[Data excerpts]

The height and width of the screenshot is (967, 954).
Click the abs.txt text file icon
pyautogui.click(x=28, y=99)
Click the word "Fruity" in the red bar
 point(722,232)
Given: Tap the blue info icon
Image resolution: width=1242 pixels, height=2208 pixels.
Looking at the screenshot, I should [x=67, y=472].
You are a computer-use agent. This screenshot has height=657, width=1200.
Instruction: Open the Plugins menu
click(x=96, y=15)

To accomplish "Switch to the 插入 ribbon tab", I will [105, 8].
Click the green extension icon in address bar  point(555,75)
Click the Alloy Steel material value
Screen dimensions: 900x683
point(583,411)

▶ REQUIRED WORK:
Repeat the entries exactly, leaving nothing out.

▶ ANSWER AREA:
The height and width of the screenshot is (967, 954).
Click the abs.txt text file icon
pyautogui.click(x=28, y=99)
Click the word "Fruity" in the red bar
 point(722,232)
Given: Tap the blue info icon
Image resolution: width=1242 pixels, height=2208 pixels.
Looking at the screenshot, I should [x=67, y=472].
You are a computer-use agent. This screenshot has height=657, width=1200.
Instruction: Open the Plugins menu
click(x=96, y=15)

To accomplish "Switch to the 插入 ribbon tab", I will [105, 8].
Click the green extension icon in address bar  point(555,75)
Click the Alloy Steel material value
Screen dimensions: 900x683
point(583,411)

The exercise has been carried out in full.